Im Seminar werden wir uns sowohl historisch als auch systematisch mit verschiedenen Formen der Beeinflussung jenseits oder am Rande unserer Rationalität auseinandersetzen. Bereits in Aristoteles' Rhetorik wird deutlich, dass wir nicht nur durch Ethos und Logos sondern auch emotional durch Pathos überzeugt werden können. Cicero und Machiavelli knüpften an diesen Gedanken an und schilderten ein Lenken der Massen durch die Erregung der Gefühle der Zuhörenden mit Hilfe von Pathos.
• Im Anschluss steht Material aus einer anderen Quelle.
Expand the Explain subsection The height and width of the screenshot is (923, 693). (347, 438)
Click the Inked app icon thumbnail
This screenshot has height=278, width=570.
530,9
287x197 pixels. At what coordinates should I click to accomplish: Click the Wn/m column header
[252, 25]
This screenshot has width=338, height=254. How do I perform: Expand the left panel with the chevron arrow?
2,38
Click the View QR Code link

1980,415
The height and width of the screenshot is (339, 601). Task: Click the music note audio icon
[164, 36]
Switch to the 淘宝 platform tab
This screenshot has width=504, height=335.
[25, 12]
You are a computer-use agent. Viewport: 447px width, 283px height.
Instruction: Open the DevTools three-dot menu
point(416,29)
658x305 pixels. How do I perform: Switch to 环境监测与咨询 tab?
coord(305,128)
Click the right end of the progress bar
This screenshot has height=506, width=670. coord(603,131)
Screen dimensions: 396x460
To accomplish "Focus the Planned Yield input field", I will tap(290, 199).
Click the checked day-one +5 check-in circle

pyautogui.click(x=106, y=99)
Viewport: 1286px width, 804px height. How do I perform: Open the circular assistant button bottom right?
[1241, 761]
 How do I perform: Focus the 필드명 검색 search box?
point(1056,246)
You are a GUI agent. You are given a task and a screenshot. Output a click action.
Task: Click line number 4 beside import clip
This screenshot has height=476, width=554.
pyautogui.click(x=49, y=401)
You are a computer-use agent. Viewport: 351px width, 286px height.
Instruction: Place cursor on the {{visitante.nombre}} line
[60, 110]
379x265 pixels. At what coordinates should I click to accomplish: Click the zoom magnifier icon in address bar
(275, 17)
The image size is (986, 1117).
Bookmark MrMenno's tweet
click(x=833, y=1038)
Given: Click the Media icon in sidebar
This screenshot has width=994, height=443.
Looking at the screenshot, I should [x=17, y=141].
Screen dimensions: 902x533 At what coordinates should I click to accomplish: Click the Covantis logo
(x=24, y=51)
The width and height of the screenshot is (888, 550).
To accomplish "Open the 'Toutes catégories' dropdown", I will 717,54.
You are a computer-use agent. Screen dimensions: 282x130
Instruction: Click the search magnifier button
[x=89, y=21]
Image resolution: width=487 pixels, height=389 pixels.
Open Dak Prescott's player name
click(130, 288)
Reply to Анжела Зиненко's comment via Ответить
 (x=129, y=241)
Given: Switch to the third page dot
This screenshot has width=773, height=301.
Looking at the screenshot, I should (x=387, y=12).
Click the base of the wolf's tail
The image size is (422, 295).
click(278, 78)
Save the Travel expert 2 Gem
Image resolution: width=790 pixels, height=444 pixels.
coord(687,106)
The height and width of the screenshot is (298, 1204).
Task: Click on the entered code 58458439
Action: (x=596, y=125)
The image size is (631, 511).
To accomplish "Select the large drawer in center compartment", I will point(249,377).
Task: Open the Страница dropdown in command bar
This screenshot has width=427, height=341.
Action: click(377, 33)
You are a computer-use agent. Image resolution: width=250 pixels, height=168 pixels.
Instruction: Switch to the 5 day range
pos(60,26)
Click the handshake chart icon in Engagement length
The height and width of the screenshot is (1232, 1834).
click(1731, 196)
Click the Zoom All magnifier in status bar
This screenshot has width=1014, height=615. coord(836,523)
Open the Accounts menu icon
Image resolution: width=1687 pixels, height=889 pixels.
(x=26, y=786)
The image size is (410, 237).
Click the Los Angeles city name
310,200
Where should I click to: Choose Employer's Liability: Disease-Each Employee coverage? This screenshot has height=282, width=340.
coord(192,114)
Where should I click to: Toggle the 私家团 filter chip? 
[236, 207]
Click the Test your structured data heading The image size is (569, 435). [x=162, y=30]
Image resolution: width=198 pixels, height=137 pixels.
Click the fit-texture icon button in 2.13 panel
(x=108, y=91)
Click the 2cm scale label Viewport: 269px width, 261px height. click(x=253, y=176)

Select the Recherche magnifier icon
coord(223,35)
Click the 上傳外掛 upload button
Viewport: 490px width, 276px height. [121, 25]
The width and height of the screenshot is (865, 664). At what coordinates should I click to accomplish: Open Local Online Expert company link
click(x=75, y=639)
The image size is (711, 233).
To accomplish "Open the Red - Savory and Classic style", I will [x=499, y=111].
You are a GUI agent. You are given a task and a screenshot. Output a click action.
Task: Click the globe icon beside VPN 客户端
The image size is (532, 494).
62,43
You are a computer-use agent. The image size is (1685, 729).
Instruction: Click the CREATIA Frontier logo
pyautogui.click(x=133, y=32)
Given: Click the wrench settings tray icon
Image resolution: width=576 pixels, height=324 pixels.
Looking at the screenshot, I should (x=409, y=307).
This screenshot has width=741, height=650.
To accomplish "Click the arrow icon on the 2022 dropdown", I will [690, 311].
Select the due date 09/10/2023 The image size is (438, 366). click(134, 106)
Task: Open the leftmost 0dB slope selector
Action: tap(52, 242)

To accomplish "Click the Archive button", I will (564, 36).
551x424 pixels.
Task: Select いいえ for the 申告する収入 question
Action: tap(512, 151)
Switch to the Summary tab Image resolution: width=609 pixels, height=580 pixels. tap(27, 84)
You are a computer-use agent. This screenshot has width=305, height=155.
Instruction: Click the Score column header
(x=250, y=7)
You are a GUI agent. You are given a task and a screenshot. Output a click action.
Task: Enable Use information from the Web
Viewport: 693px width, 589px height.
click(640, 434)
In jüngerer Zeit lieferten Erkenntnisse aus der Verhaltenspsychologie die Grundlage für intensive Diskussionen um die Konditionier- und Lenkbarkeit sowohl von Individuen (z.B. durch Verhaltenstechnologien bei Skinner) als auch von Gruppen (z.B. durch neuartige Formen der Werbung bei Bernays). Aus systematischer Perspektive spielen hierbei besonders Begriffe der Rationalität und Freiheit sowie Vorstellungen über das Menschenbild eine Rolle.

Das Seminar ist als Ergänzung zum Seminar „Manipulation – Begriffsbestimmung und Ethische Bewertung” konzipiert und knüpft tlw. an Kenntnisse zum Manipulationsbegriff aus diesem Seminar an.